As a clinician, I am encouraged that NICE has resolved to work with the pharmaceutical company to resolve these issues. Meindert Boysen, the director of the Centre for Health Technology Evaluation at NICE said: "The often distressing and life-limiting nature of these very difficult to control epilepsies mean that we should all welcome new treatment options. Cannabidiol is a promising treatment for people with these types of epilepsies.
“Even though the committee accepted that the evidence shows that cannabidiol with clobazam reduces seizure frequency, its long-term efficacy is unknown, and the committee was not convinced about the way the company had modelled the effect on people living longer or having a better quality of life.
“However, we are committed to working with the company to resolve the economic modelling issues identified by the committee, and to help them understand what they may need to do to mitigate the cost of cannabidiol to the NHS. Patients, carers and their families deserve no less.” I could not agree more.
Caution is always wise with any new medication but particularly so with medicinal cannabis where proper evaluation has been hijacked by emotional headlines and social media.
After several decades of treating people with epilepsy, there is nothing I would like more than to be able to tell those I see in clinic that at last, there is hope on the horizon in the form of a brand new medication.
Every day I see people who have had a lifetime of struggling with their epilepsy, whose seizures are not controlled with the 26 drugs already licensed in the UK, and who aren't candidates for epilepsy surgery as we cannot identify the focal point of their seizures in the brain.
But the last thing I would want to deliver is the false hope of something which has not been thoroughly evaluated and could have long term implications.
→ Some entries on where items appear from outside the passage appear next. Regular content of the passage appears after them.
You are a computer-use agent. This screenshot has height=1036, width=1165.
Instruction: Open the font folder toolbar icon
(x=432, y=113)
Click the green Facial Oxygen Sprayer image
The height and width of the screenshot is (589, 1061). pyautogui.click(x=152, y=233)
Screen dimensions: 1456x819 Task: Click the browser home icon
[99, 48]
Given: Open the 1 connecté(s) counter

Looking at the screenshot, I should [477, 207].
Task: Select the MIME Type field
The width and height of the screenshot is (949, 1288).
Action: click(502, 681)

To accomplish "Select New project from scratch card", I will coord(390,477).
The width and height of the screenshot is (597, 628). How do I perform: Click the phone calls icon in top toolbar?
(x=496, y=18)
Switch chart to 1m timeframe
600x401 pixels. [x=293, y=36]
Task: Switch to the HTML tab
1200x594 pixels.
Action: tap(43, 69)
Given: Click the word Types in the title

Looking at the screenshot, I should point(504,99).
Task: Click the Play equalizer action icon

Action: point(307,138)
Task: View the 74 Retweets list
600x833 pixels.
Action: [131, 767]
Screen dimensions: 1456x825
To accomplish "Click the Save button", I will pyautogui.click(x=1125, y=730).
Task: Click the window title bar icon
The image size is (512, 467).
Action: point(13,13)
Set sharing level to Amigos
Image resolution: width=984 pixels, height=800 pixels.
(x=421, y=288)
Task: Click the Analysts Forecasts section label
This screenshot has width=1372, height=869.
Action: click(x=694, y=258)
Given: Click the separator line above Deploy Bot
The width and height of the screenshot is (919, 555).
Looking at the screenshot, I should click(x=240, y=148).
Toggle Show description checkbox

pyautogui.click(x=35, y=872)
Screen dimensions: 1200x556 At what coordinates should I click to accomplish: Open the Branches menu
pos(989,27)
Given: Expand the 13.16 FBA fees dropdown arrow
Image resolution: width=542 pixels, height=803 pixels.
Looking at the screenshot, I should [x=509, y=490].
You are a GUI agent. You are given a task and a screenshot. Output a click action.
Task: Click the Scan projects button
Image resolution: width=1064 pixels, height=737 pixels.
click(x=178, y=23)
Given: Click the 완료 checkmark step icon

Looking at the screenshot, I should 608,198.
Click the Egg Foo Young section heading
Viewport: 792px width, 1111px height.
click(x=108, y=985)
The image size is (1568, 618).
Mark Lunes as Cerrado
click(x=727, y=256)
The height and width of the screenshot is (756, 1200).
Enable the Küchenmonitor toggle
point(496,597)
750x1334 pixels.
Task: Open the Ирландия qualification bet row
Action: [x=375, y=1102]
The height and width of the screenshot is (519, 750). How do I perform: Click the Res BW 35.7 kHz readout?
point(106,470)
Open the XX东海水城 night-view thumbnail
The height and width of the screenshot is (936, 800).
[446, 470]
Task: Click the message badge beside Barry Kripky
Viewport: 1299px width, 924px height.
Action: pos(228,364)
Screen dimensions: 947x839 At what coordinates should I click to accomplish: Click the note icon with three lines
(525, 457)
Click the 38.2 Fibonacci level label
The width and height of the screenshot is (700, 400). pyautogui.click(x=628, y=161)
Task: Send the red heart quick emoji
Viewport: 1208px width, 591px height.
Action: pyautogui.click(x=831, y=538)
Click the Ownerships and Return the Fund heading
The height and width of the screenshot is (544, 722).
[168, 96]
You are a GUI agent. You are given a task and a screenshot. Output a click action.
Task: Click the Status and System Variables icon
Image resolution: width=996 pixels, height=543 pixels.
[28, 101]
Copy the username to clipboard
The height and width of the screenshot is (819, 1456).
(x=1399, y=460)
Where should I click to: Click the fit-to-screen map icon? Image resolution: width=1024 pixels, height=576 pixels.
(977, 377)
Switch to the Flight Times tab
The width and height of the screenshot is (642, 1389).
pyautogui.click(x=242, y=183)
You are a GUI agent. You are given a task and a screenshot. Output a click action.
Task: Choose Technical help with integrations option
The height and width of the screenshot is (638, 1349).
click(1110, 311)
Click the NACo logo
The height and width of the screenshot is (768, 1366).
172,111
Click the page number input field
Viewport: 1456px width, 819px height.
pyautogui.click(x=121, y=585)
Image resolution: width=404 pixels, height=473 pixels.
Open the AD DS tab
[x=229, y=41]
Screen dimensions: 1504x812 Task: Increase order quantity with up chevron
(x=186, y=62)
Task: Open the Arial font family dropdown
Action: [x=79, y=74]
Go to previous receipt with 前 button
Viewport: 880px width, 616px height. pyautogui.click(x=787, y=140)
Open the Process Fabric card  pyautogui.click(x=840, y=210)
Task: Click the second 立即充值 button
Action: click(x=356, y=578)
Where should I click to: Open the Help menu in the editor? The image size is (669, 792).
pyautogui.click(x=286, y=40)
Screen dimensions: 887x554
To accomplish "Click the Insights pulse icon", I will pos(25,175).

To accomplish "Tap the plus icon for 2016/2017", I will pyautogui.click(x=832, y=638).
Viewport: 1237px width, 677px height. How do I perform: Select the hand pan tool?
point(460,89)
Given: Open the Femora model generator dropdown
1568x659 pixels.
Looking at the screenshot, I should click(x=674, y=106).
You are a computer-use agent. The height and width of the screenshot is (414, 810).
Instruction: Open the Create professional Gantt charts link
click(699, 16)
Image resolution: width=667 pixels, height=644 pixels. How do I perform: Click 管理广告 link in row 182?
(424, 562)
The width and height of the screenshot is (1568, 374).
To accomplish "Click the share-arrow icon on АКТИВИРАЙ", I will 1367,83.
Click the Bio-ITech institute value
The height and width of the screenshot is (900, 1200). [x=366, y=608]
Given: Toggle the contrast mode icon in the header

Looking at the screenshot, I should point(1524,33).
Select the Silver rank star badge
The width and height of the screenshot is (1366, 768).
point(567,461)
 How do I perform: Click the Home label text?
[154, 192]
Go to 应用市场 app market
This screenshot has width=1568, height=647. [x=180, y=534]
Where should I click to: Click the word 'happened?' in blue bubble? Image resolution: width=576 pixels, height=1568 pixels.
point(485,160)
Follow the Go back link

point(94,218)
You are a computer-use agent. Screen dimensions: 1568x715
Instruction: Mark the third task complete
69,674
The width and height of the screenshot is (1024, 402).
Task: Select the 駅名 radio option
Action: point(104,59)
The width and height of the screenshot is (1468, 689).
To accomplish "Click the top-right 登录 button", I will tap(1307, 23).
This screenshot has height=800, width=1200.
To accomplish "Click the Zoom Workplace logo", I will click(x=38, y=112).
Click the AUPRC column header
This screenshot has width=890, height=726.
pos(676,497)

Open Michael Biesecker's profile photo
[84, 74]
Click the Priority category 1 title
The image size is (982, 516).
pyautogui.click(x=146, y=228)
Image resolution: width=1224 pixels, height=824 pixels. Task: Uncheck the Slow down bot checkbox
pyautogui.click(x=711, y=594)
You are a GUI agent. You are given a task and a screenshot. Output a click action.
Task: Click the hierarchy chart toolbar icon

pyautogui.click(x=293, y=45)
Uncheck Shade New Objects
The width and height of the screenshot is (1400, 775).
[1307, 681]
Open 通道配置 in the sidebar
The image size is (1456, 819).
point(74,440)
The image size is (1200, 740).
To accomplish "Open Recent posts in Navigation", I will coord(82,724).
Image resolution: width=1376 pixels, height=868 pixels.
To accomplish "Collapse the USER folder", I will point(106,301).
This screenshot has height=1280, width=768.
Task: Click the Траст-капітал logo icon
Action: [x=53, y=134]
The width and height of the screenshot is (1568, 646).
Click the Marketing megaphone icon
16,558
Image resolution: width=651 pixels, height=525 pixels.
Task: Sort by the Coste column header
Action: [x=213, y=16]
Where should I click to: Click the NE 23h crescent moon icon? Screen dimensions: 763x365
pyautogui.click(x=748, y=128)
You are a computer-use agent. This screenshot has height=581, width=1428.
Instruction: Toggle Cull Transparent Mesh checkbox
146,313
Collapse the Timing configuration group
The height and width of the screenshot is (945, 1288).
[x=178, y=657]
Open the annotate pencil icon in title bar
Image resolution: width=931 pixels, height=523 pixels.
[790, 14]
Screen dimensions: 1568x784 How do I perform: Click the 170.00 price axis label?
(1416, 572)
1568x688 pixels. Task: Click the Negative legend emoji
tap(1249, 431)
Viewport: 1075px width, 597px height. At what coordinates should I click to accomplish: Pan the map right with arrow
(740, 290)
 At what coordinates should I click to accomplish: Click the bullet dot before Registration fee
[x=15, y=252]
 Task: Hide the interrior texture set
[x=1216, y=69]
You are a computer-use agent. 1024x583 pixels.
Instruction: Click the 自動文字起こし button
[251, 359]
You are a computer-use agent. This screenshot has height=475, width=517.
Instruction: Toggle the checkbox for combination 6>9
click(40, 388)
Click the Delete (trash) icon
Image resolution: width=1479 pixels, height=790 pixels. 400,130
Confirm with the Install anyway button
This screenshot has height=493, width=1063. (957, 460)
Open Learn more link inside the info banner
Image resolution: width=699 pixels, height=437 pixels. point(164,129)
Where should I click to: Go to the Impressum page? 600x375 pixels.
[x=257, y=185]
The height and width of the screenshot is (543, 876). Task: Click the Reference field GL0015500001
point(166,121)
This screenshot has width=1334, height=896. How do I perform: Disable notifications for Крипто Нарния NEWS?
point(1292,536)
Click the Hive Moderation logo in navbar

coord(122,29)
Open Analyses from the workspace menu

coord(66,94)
I would not feel comfortable with a system that felt emotionally compelled to rush through a drug, bowing to the pressure of a cauldron of posts, likes and shares.
Another drug for Dravet syndrome
It is interesting to note that another new drug is currently being tested for Dravet syndrome -Fintepla, a low dose fenfluramine drug which has been developed by Zogenix.
The drug has just been rejected by the US Food and Drug Administration on account of issues with data reporting and the need for further toxicology data.
But nobody is excited, outraged, frustrated. There have been no headlines, no campaigns. But then it's not cannabis.
As clinicians, as regulators, as advisory bodies -and as healthcare professionals who really care about the people we see, we must remain level headed in our judgement but sanguine in any setbacks. We must think long-term and not chase short-term headlines that could be replaced with'blunders', 'mistakes', 'ill-advised' in not too many years from now.
Which is why I believe NICE has got it right and why I welcome their decision not to instantly recommend Epidyolex for the treatment of Dravet syndrome and those on the Lennox Gastaut spectrum. Rather to seek further clarification.
Have your say
The recommended guidelines are still only draft and the consultation closes on 16 September. So there is plenty of time for you to have your say and let them know what you think. I shall be doing the same.
All comments received will be considered by NICE and final guidance is likely to be published in November. Make sure you have your say.